Sanjay Rao: Assistant Professor, School of Electrical and Computer Engineering, Purdue University
Abstract:
Enterprise networks are important, with size and complexity even surpassing carrier networks. Yet, the design of enterprise networks is ad-hoc and poorly understood. Further, the inherently complex high-level policies that operators have for their networks are realized through thousands of low-level device configurations. Configuring networks is error-prone given the huge mismatch between operator objectives and low-level configurations. Recent surveys show that 80% of the IT budget in enterprises is devoted to managing networks, yet, configuration errors account for 62% of network downtime, and enable over 65% of cyber-attacks.
In this talk, Dr. Rao will describe his group’s research on systematic approaches to the design, configuration, and migration of enterprise networks. Their approach centers around abstracting key enterprise design tasks in ways that (i) capture the high-level operator goals of a network design (e.g., performance, security, or resilience); and (ii) capture the requirements of the network as a whole rather than of individual devices.

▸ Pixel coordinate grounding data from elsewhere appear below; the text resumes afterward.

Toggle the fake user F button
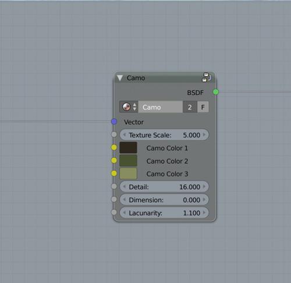[203, 107]
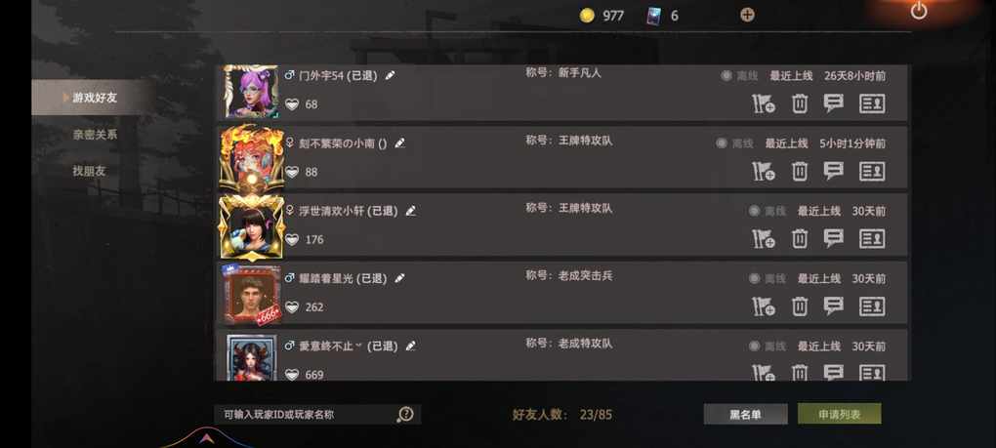This screenshot has width=996, height=448.
Task: Expand the arrow handle at bottom left
Action: (x=205, y=438)
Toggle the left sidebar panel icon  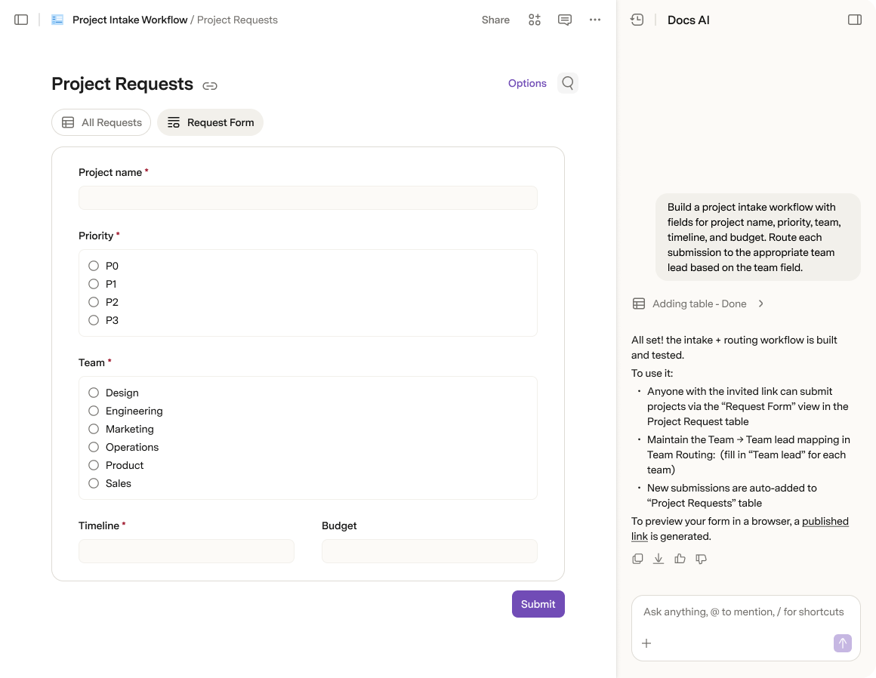coord(21,20)
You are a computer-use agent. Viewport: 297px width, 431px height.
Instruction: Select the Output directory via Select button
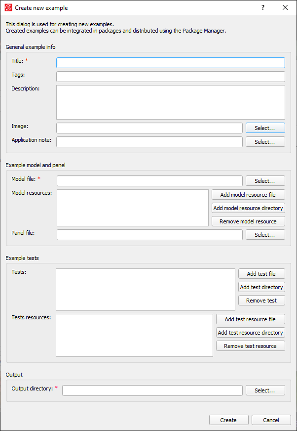click(x=265, y=390)
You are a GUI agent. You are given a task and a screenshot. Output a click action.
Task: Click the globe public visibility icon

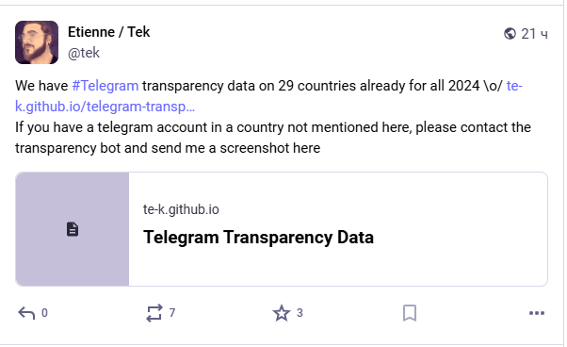point(510,34)
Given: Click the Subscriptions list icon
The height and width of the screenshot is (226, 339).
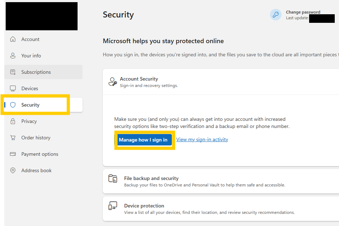Looking at the screenshot, I should tap(13, 72).
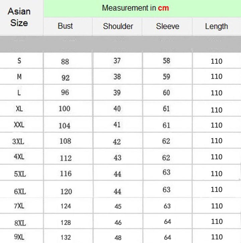
Task: Click the "Asian Size" header cell
Action: (x=19, y=17)
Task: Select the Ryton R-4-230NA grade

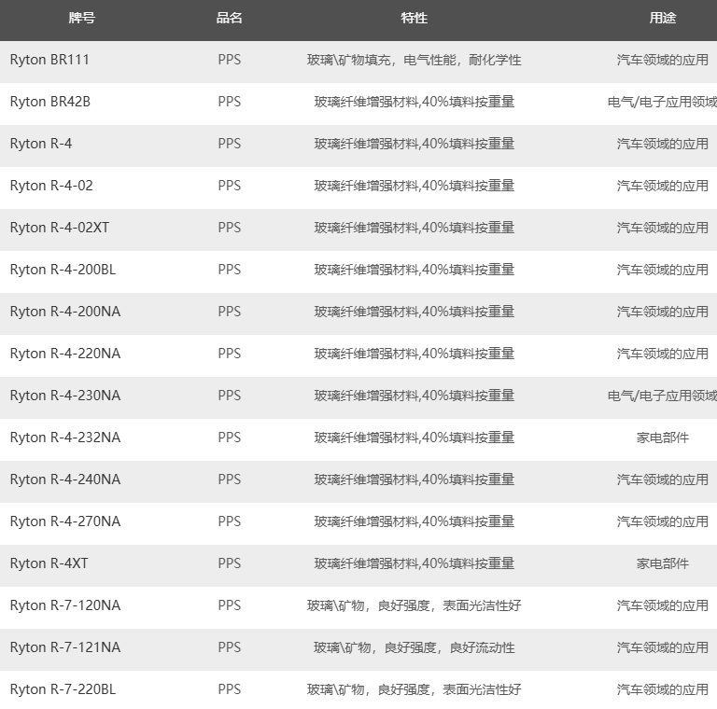Action: (65, 396)
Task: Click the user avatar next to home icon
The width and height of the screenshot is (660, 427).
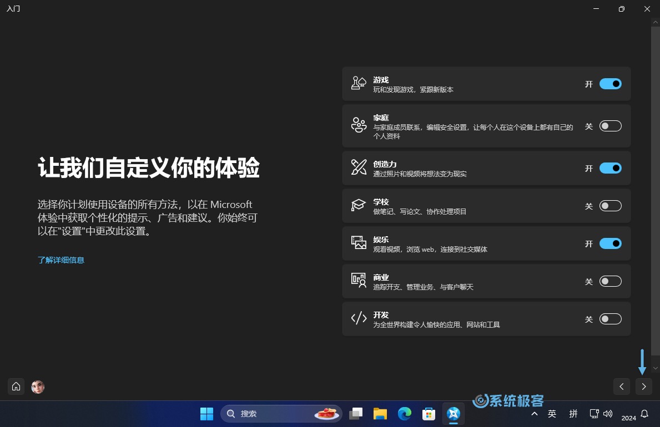Action: (37, 387)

The abstractions developed are based on studies of actual network designs, and iterative interactions with operators. The abstractions, in turn, simplify the top-down design of networks and validation of existing network designs. As a case study, Dr. Rao will talk about our work on modeling and analyzing policies for services differentiation (Class of Service) used in enterprises today.
Dr. Rao will then talk about challenges in migrating enterprise data-centers to new network architectures, such as cloud-based models. In particular, he will discuss our recent work on migrating enterprise services into hybrid cloud-based deployments where enterprise operations are partly hosted on-premise, and partly in the cloud.
Bio:
Sanjay G. Rao is an Assistant Professor in the ECE Department at Purdue University, where he leads the Internet Systems Laboratory. His research interests are in Networking, more specifically in Peer-to-Peer systems, and Enterprise Network Management. He received the Bachelor’s degree in Computer Science and Engineering from the Indian Institute of Technology, Madras, and the Ph.D. from the School of Computer Science, Carnegie Mellon University. He was a visiting researcher in the Network Measurement and Management group at AT&T Research in Summer 2006. He has played a leadership role in the End System Multicast project – the project pioneers P2P live-streaming, which is now a mainstream research area and an emerging commercial sector. He is a recipient of the NSF Career award, and his research has been funded by NSF, Cisco, and AT&T. He has served on the Technical Program Committees of several workshops and conferences including ACM Sigcomm, IEEE Infocom, and ACM CoNext, and is the technical program co-chair of the INM/WREN workshop (on Internet Network Management and enterprise networks) to be held in conduction with NSDI 2010.